Anthony Bourdain, the Virgil of the culinary world, once called brunch a collection of “old, nasty odds and ends, and 12 dollars for two eggs with a free Bloody Mary.” He was not being generous, nor was he wrong. For decades now, Sunday brunch — especially in New York City — has been an institution marked by a few outrageously priced options (eggs benny, French toast, goddamn avocado toast), prodigal consumption of alcohol (as if hangovers don’t carry over to the next week), and long, frustrating waits. Blame Sex and the City. Blame our godless metropole. Blame our lemming-like tendencies. Doesn’t matter much who’s at fault, brunch — like death, taxes, and rats — was an immovable feature of New York life.
Then came the Sunday Roast. Recently Hawksmoor, a British-based steak house which opened its New York iteration in 2021 in Gramercy Park, unveiled their Sunday Roast as a sort of competing hebdomadal gastronomic tradition. The broken bacterial hollandaise of yore has been replaced by a juicy joint of rump roast, a puffy Yorkshire pudding, a few crispy potatoes, a roast carrot or two, and brussels sprouts in shimmering butter. The whole thing is glistening with bone marrow and onion gravy. Innovative? Hardly. Delicious? Yes. Sunday roast, as an institution, has existed for hundreds of years in the family dining rooms and kitchens and pubs of the United Kingdom. Hawksmoor’s chef, Paddy Coker, grew up on Sunday roast in his native London. “I was always in and around Sunday roasts,” he says. “My dad was a chef and my mom ran the front of house in pubs.”
When compared to the Roast, the banal brunch bacchanal suffers. Whereas a brunch menu occupies the unhappy valley of modest choice, there are no options of a Sunday roast: the meat, Yorkshire pudding, potatoes, some gravy, sticky toffee pudding. These are necessary immutable prerequisites. At Hawksmoor, though steaks and other offerings are available, on a recent visit none were ordered. It was Roasts all around in the vaulted-ceiling room. And this, though I was not a member of a large party, temporarily bonded me and all the other diners. (The restaurant lived up to its former use as a social assembly hall.) The Roast engenders unity; brunch, discord.

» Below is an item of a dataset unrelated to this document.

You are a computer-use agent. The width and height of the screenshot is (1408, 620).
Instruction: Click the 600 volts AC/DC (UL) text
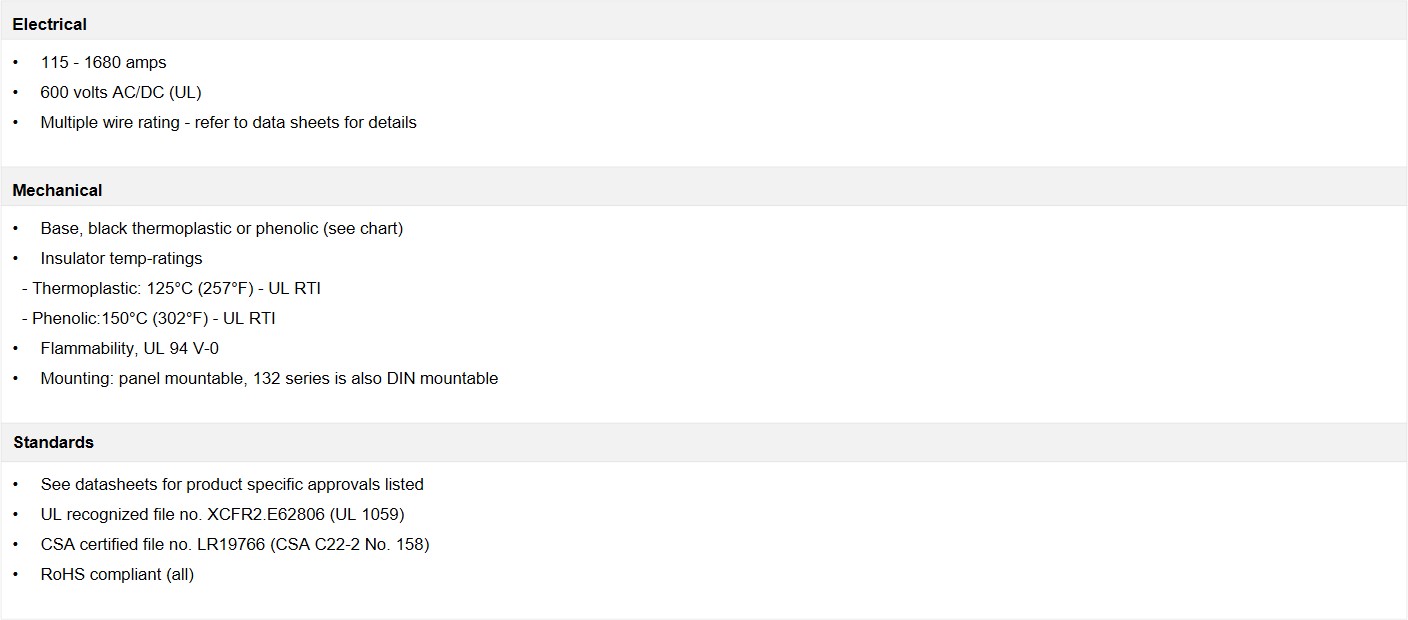coord(121,92)

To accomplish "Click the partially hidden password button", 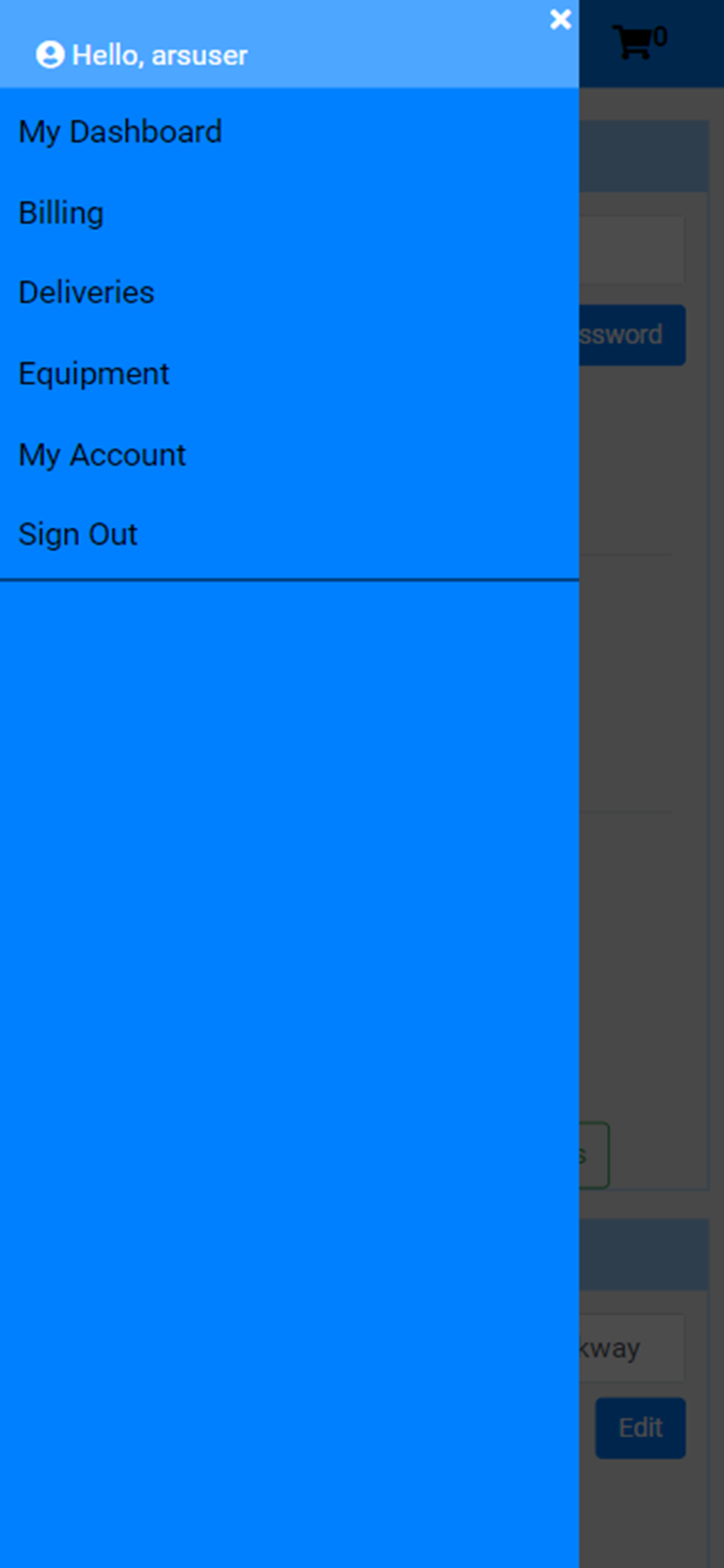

Part of the rise of the Sunday Roast can be attributed to the rise of steak houses in general. (Like the cost of living, a rise does not imply a previous decline.) Across the river in Brooklyn, another stellar steak house, Gus’s Chop House offers a Sunday Roast featuring a succulent beef tri-tip with brown butter jus, fries, brussels sprouts, and a popover. I wish Bourdain had been around to weigh in on the rise of the roast, and its potential replacement of brunch. I wonder what he’d say, or if he’d be too busy gleefully stuffing rump roast down his throat to do anything but nod enthusiastically.